Первоначальное сближение обеспечивалось уже тем, что знакомство состоялось в доме Николая Ивановича. Залогом же решения проблемы этажности являлись занятия Евы Владиславовны в группе здоровья и регулярные посещения сауны. Однако подошло следующее воскресенье, и за шахматами Марк возносил душевным качествам своей новой знакомой такие дифирамбы, которые рождали подозрение, что той так и не удалось познакомить его с качествами, ещё более замечательными. Подозрение это было подтверждено звонком самой потерпевшей: «Ну что вы, голубушка!.. – вздохнула она, испаряя с этим вздохом и свой акцент, и несбывшиеся надежды: - На это просто не поднимаются руки!..»
Таким образом, Ева Владиславовна сумела обнаружить корень аномалии: когда всем своим видом вам внушают, что на ваш счет свободны от каких бы то ни было подозрений, тогда-то руки у вас и не поднимаются. Не случайно заботу о поддержании порядка Макаренко доверял хулиганам, и педагогика неизменно торжествовала.
Торжествовала и Римма, хотя изображала огорчение. Но это было «огорчение» раненого, которого, несмотря на его уговоры, товарищ не пожелал бросить на поле боя, и теперь Марку приготовлялся диетический обед, покупались любимые им постный сахар и киевская помадка и даже прощалась Плющиха.
Казалось, ни один Мефистофель не в состоянии предложить данному Фаусту перспективной Маргариты. Тем менее и Римма, и сам Николай Иванович могли принять всерьез кинорежиссера Алену Ларионовну, заполучившую Марка к себе на фильм в качестве научного консультанта. Начать с того, что в своем творчестве Алена Ларионовна разрабатывала тему любви – уже одно это свидетельствовало о том, как трудно было найти человека, более чуждого вопросу. Очутившись в её обществе, Марк впервые за много месяцев испытал состояние душевного комфорта, целиком приписывая его запечатленной в Алене Ларионовне одержимости работой, которую так высоко ценил в людях вообще, а в женщинах особенно. Одержимость эта возрастала по мере того, как в поисках внешнего облика героя будущей картины – крупного математика – Алена Ларионовна неожиданно для себя обратила внимание на своего консультанта. В тот же день Марк одалживал вызванным на кинопробы актерам свою куртку, а судя по тому, что Алена Ларионовна водила его к гримерам, в фильме можно было ожидать и сходство портретное.
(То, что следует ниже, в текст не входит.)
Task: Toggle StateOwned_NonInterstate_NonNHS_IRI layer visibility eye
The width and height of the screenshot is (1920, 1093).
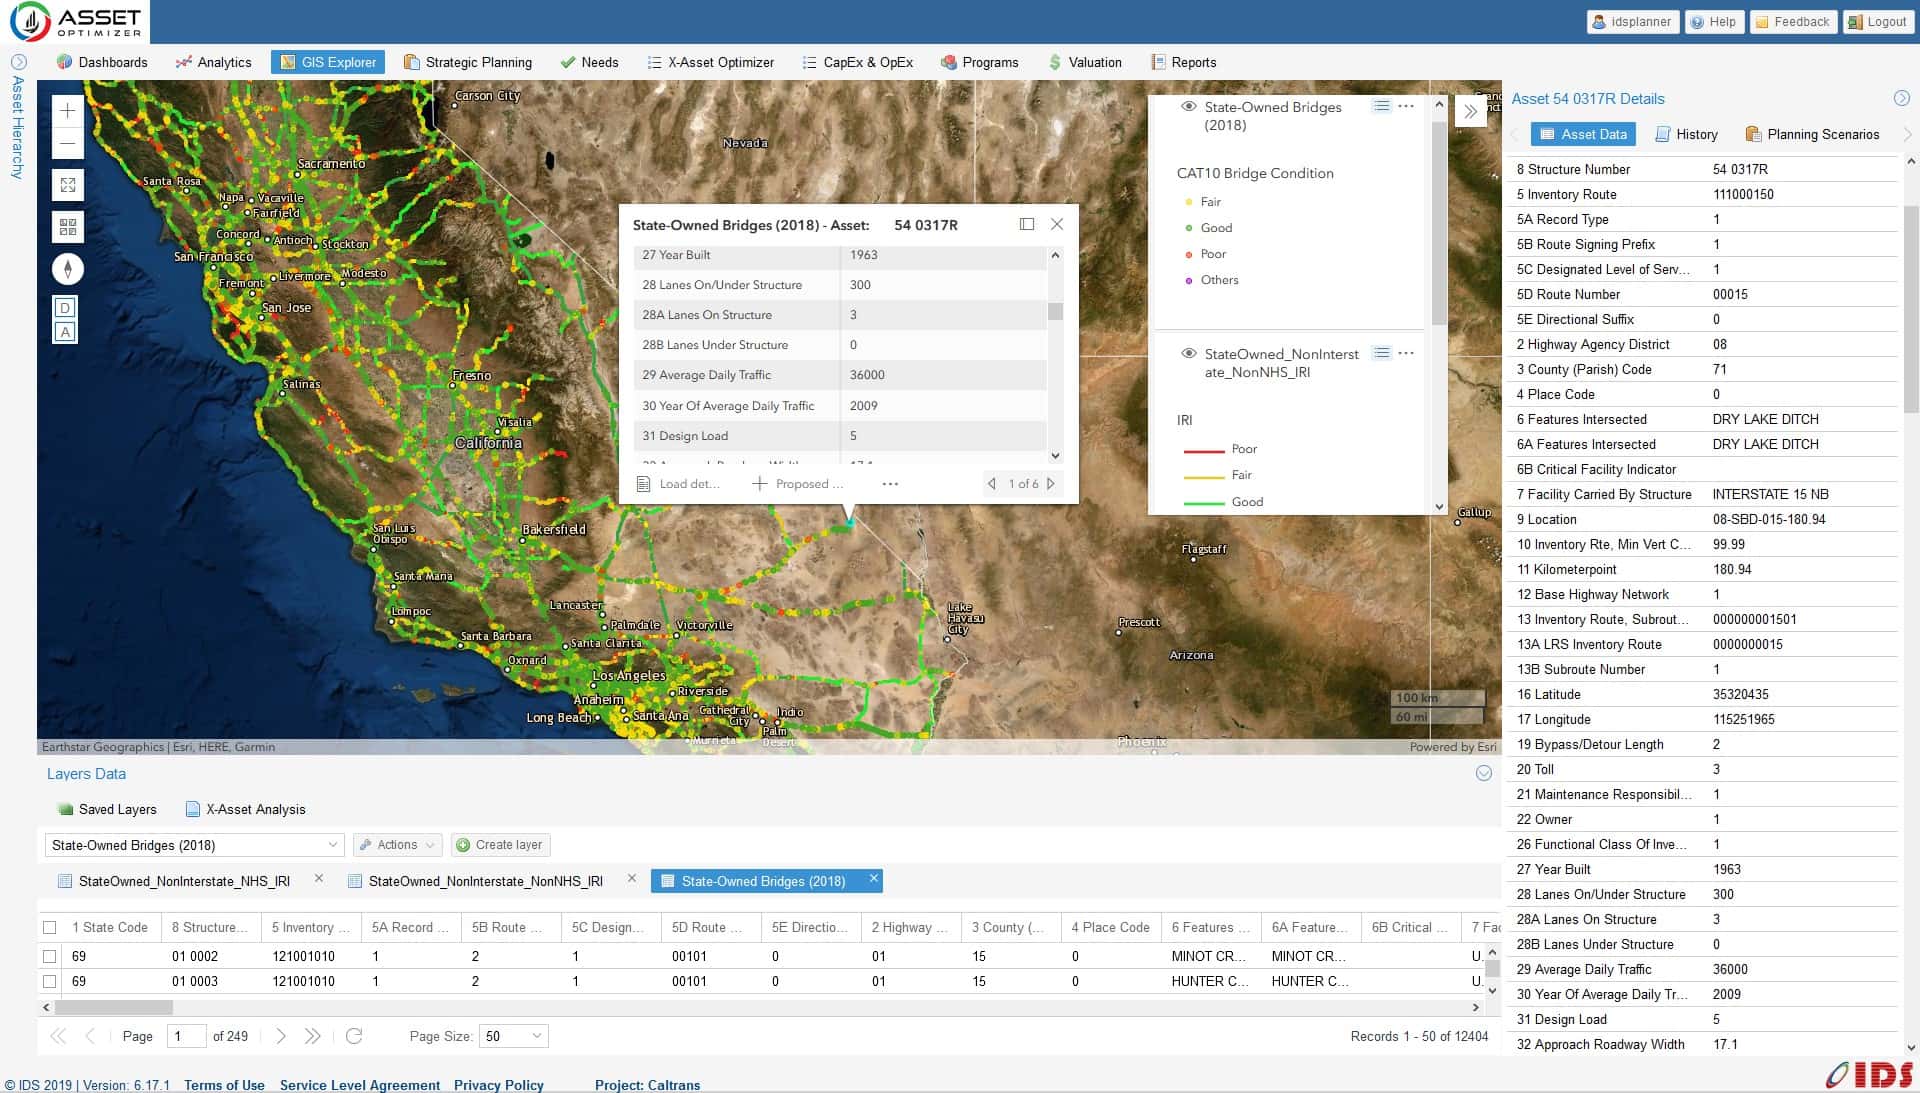Action: pos(1189,353)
Часами Алена Ларионовна заставляла его рассказывать о своей науке, слушая с рассеянным вниманием изготовительницы грампластинок, которую интересует не содержание, а качество звукозаписи. Очевидно, этого – эталонного - звучания она собиралась добиваться от исполнителя главной роли. Но чего добивался Марк?
Думая об этом, Николай Иванович вспоминал его старинную, когда-то периодически возобновлявшуюся идею совместного написания приключенческого романа. Однажды во время осенней прогулки за город они было приступили. «Войдя в лес…» - начал Николай Иванович с обстоятельства, в тот момент действительно имевшего место, и Марк продолжал: «… они углубились в него». Этим попытка себя исчерпала, но Николаю Ивановичу всегда казалось, что в душе приятеля оставалась без удовлетворения некая нарядная, гуманитарная мечта, представляющая для ученого куда больший соблазн, чем можно предполагать. Доказательство тому – перевоплощение Александрова в двадцатые годы из математика в театральные критики, и присутствие в интимном кругу едва ли не каждого ученого своего литератора, произведения которого занимают в домашней библиотеке места более почетные, нежели Лагранж или Эйлер. Достаточно было наконец взглянуть на самого Марка, когда он возвращался со студии. Если бы живописуемые им «кинопанорамы» могла слышать Ляля, ей не пришлось бы жаловаться на то, что она не знает, что такое ревность. Но венцом скрываемой страсти, несомненно, являлись вычерчиваемые Марком на огромных листах ватмана графики функций, которыми он собирался одостоверить декорацию кабинета героя, - не только самодеятельно, но и безвозмездно.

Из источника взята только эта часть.